Jeff Squyres wrote:
There's no synchronization *guarantee* in MPI collectives except for
MPI_BARRIER. [...] BCAST *can* synchronize; I'm not saying it has to.
I fully agree with Jeff and would even go a step further.
As has already been noted, there are also some implicit data
dependencies due to the fact that we do "message passing". This means
that a receiver can only get a message after the sender has posted it.

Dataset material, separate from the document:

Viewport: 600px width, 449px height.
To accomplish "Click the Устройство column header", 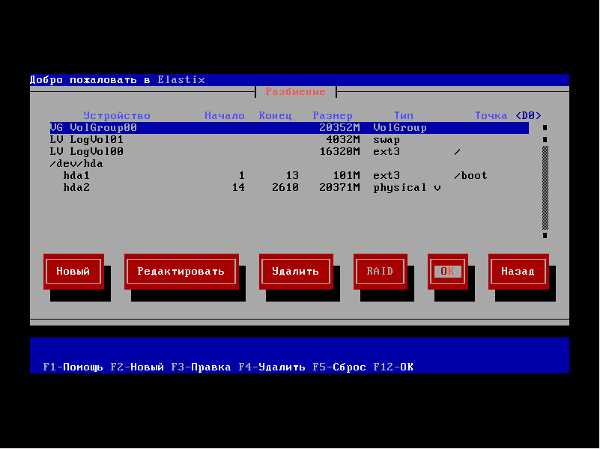I will click(x=116, y=116).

So yes, all processes get their broadcast message only after the root
called MPI_Bcast and the like. But does this necessarily imply that
all processes block in such a call and return only after the senders
joined the communication? In my opinion, no correct and portable MPI
program should rely on anything that is not explicitly stated in the
standard.
Example to think about: I developed an MPI wrapper several years ago
(for a slow interconnect), which almost immediately returned from
blocking MPI calls. Instead of wasting time to wait for the senders,
it utilized features of the virtual memory subsystem to protect the
given message buffers from not-yet-allowed accesses (i.e., write
access for send buffers and read access for receive buffer), and
started the communication in the background like the nonblocking
variants. The blocking (if at all) happened only at the time the data
was actually accessed by the processor (so this implicit
synchronization point we are taking about was just delayed). This
enabled communication and computation overlap without rewriting the
application (even for send operations or large messages due to
pipelining) - just relink and see if it gets faster. I'm not totally
sure that this is 100% MPI conform - but as long as programmers don't
rely on anything that is not explicitly stated in the standard, they
could benefit from such implementations...